Then, she saw Patches rise up from her crouch and dart along the narrow girder. Patches moved quickly, but Mags detected a limp in her rear leg. “Poor thing,” she thought. Patches stopped, then tried to work out how to turn around. Her injured leg slipped off the girder, and the loss of balance made her other back leg fall off, too. The girder made a metallic wobbling sound, like sheet metal flexing. Patches pulled her back feet up, swaying on the metal as it settled. She looked down at Mags, and winked.
The footsteps stopped outside the door at the sound. Mags held her laser pistol ready. The door creaked open, slowly. “ROOOOOOWWWWRR!” Patches hurled herself, howling, at the patrolmen. One had advanced to open the door, and the second one knelt behind him, covering the doorway with his pistol. Patches caught the second one square in the face and started swinging her claws.
Patches’ howl galvanized Mags into action. She kicked the door as hard as she could. It slammed on the first patrolman’s arm. Mags slammed the door again with the sole of her boot, crushing it closed on the exposed arm. She put a laser round into its hand, and then another round to vaporize it in a spray of blood. The patrolman it belonged to screamed. Mags threw the door open and put three quick rounds into the patrolman’s chest. His body fell backwards and tumbled over the body of his companion, who, still kneeling, tried in vain to pull Patches off his face.
When the bodies collided, Patches leapt clear. She scanned the hallway in a flash as Mags fired her pistol into the face of each patrolman. Patches looked over her shoulder and mewed at Mags. Then she bolted down the hallway.
Mags did not really know why she followed, but Patches seemed to know where she was going. She saw Patches speed around a corner, and hurried to catch up. She dashed around another corner, then another. Just as Mags turned the third corner, she heard shouting.

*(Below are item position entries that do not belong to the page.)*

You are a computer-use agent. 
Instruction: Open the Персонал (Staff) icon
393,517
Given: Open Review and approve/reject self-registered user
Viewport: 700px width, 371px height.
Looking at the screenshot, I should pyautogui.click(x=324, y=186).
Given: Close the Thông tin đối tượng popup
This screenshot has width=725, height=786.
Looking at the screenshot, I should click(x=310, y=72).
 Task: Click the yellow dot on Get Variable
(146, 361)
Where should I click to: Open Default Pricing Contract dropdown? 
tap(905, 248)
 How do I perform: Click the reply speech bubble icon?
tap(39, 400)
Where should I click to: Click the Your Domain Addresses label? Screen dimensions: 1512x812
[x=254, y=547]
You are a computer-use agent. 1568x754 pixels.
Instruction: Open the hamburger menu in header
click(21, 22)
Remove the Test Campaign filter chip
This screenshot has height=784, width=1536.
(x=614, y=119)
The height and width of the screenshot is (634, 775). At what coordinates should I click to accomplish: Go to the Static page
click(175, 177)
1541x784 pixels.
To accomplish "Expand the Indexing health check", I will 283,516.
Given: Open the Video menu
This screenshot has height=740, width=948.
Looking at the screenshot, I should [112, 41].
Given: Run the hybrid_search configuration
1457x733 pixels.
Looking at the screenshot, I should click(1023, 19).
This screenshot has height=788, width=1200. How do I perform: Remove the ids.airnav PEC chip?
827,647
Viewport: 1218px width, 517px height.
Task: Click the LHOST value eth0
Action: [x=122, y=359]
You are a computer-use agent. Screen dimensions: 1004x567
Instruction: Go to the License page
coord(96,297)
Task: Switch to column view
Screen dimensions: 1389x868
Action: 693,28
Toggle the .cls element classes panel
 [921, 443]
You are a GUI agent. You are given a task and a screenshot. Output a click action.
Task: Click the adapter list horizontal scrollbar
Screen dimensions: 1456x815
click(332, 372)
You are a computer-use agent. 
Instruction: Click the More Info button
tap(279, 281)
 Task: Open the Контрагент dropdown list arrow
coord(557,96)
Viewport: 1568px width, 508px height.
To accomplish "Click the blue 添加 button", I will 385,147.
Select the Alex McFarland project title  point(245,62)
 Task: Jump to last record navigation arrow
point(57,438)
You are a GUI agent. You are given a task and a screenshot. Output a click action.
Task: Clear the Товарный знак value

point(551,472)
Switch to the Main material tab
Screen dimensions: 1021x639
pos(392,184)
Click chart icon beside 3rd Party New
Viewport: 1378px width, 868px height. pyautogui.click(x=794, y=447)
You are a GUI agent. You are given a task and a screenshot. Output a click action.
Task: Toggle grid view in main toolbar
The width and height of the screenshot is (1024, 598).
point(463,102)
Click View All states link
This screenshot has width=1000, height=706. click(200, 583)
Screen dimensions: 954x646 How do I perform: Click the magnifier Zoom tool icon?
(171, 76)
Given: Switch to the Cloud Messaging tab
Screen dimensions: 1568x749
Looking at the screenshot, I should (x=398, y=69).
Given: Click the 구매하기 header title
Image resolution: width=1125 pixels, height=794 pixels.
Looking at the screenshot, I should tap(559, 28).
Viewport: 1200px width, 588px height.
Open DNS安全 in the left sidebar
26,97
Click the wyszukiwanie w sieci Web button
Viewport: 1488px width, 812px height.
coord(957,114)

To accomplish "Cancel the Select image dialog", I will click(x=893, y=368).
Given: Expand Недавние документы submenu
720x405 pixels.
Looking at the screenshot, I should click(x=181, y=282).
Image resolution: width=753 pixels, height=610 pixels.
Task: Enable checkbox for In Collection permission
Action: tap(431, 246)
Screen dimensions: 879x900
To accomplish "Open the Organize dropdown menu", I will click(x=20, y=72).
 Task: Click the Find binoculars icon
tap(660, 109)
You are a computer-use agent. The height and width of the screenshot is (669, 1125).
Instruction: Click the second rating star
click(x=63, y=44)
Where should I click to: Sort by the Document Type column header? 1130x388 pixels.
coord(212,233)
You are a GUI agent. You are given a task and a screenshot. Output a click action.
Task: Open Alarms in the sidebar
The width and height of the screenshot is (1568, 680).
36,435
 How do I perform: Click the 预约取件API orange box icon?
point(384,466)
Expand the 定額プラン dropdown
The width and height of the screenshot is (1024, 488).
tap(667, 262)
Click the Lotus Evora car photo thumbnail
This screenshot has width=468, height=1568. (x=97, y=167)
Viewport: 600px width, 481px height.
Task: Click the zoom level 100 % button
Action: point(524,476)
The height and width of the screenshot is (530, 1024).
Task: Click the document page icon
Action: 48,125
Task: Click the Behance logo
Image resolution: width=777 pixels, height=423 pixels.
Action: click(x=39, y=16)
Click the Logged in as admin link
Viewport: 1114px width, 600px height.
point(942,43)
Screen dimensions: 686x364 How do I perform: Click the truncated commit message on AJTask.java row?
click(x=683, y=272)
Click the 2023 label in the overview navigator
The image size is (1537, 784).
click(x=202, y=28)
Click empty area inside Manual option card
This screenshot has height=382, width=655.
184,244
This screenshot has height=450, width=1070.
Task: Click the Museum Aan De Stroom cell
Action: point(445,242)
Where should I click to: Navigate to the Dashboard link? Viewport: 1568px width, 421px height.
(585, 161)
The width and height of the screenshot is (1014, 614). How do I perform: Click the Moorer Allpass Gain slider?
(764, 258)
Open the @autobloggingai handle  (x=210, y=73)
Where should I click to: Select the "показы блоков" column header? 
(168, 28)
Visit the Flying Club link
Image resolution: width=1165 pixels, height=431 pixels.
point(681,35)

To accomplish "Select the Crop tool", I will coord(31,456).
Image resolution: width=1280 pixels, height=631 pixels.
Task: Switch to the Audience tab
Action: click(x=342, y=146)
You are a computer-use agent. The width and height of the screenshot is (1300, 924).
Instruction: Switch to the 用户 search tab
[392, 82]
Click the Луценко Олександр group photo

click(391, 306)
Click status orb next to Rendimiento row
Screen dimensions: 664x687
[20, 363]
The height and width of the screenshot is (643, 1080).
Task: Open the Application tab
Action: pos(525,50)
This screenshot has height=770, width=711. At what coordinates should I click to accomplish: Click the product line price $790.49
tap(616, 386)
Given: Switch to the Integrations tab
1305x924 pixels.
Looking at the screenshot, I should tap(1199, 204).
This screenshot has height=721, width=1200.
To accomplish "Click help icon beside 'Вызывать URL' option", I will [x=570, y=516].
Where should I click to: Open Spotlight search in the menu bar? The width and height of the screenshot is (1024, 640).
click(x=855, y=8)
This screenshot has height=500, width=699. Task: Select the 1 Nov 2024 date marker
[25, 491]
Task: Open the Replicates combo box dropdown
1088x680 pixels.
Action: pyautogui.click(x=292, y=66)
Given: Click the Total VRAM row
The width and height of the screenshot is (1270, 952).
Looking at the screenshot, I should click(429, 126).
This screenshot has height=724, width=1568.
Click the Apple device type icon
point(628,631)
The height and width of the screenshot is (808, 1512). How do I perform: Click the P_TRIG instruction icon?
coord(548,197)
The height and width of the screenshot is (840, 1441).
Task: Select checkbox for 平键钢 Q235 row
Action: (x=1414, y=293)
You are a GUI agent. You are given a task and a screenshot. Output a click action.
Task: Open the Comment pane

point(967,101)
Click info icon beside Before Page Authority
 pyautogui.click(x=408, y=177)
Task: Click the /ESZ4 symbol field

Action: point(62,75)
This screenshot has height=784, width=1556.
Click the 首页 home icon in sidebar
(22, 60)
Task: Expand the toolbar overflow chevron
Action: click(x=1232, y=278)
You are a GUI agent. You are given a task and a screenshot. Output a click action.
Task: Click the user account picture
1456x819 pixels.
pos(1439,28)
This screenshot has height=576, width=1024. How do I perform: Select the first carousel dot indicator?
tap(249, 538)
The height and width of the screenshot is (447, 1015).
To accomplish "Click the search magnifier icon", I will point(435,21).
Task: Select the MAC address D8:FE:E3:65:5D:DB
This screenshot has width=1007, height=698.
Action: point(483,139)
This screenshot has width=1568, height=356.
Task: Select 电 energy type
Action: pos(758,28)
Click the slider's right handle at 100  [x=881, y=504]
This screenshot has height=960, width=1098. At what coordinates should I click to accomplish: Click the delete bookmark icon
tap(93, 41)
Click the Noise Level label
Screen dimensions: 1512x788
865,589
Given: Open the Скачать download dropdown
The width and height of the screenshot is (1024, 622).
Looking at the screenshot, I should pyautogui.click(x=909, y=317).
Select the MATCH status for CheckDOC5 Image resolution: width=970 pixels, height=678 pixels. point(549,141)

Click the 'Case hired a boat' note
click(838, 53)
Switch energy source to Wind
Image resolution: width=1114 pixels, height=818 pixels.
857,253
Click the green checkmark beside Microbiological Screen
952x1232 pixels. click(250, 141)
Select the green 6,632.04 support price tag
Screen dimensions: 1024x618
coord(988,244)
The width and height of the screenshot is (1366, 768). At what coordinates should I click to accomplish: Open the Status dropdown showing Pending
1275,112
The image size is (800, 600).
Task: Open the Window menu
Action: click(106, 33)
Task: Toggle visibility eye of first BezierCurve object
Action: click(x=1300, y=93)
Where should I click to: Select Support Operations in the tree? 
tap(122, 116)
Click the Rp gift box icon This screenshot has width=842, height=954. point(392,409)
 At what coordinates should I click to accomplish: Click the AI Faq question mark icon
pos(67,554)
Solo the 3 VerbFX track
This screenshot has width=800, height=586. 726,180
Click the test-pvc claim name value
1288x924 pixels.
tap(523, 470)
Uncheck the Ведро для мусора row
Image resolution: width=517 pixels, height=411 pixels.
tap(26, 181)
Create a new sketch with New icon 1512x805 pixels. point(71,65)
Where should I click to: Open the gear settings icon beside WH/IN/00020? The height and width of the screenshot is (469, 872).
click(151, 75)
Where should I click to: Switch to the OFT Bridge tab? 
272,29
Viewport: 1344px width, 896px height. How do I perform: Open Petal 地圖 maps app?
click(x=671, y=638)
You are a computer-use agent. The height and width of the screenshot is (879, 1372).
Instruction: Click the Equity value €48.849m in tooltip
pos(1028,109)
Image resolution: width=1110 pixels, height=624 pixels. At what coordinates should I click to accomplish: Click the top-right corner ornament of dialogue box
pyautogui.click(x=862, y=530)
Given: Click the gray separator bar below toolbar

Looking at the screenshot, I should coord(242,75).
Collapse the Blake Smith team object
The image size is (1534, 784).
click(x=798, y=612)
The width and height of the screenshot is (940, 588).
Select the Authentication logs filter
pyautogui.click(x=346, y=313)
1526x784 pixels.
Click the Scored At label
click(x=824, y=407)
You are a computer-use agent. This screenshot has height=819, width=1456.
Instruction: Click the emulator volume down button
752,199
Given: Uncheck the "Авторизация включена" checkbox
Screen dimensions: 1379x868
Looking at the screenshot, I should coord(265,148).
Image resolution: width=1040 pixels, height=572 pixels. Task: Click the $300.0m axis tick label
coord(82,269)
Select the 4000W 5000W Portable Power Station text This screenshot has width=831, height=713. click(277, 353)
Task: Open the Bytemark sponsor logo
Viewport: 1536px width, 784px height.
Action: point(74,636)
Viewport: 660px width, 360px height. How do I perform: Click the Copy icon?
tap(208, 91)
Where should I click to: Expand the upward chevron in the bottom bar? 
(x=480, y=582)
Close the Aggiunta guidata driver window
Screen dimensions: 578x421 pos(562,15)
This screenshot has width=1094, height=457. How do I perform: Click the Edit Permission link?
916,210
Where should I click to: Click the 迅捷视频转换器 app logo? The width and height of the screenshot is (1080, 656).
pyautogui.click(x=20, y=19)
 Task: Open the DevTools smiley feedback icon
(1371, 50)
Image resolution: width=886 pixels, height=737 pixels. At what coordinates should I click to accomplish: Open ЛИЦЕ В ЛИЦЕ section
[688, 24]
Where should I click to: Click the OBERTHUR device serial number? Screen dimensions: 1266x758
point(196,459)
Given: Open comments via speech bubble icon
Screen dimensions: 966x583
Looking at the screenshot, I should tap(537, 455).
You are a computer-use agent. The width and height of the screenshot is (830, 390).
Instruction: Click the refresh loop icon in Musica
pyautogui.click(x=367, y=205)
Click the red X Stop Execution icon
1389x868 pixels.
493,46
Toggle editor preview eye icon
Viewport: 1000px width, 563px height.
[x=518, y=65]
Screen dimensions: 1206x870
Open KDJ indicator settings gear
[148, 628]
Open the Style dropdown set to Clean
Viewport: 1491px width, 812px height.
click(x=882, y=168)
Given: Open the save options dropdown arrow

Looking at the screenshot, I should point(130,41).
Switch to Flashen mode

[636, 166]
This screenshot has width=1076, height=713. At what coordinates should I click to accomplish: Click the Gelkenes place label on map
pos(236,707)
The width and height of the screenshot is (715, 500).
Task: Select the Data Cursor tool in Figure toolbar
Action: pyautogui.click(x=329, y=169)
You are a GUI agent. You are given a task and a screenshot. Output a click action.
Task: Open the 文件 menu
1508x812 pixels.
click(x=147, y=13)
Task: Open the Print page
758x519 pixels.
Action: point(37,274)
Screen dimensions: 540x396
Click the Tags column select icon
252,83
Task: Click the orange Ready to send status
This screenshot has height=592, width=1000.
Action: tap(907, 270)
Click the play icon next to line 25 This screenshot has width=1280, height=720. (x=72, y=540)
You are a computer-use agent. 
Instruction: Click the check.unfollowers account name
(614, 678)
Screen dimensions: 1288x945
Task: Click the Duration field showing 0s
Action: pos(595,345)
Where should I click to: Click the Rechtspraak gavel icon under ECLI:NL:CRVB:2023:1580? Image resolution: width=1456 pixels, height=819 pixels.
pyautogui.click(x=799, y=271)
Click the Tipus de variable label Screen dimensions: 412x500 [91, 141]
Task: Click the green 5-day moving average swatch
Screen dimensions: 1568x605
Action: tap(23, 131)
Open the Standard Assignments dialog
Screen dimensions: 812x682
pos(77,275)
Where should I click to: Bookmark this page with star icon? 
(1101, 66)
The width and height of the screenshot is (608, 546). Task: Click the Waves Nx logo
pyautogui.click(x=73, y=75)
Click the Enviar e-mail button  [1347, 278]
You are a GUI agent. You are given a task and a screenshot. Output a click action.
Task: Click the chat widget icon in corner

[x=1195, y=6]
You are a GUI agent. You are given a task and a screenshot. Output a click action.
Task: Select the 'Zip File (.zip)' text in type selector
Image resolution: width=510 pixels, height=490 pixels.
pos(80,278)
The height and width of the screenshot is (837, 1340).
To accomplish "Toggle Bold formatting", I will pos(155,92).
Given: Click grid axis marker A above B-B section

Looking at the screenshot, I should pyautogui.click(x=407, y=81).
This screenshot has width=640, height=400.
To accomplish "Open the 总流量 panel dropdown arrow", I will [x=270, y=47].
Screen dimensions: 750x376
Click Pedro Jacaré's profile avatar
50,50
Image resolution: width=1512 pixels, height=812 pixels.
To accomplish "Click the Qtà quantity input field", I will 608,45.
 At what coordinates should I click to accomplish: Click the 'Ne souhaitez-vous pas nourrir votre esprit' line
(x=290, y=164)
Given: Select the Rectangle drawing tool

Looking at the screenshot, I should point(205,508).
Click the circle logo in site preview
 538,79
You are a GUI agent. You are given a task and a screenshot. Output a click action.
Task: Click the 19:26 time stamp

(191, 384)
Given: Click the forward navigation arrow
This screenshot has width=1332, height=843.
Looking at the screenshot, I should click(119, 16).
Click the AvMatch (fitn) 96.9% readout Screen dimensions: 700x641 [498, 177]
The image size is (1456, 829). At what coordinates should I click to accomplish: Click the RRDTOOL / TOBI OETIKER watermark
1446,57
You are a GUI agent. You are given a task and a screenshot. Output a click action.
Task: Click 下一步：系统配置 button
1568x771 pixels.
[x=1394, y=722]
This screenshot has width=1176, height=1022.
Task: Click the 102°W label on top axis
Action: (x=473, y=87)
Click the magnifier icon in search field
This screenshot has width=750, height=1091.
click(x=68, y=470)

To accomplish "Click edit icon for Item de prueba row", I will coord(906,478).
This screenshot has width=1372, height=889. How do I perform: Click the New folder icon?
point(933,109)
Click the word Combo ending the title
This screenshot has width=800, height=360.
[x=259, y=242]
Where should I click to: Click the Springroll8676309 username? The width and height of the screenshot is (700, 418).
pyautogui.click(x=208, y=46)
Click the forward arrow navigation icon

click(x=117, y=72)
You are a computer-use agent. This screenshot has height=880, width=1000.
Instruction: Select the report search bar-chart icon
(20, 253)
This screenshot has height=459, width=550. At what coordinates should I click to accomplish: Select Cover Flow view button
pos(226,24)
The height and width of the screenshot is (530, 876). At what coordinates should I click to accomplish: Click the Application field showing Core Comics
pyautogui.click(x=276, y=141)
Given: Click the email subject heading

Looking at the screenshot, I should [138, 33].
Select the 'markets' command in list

She tried to stop herself, but her momentum carried her around the corner. She stood face to face with The Queen Anne’s Revenge, not twenty meters away. Patches had taken her to the edge of the landing spot the patrols now guarded. But, Patches had also captured their attention. She howled like a demon from hell running full-speed through the ranks of the patrols. They raised a hateful yell and all turned towards her. Without a second thought, they began chasing the dirty grey cat across the open landing spot, towards the cargo crates on the other side.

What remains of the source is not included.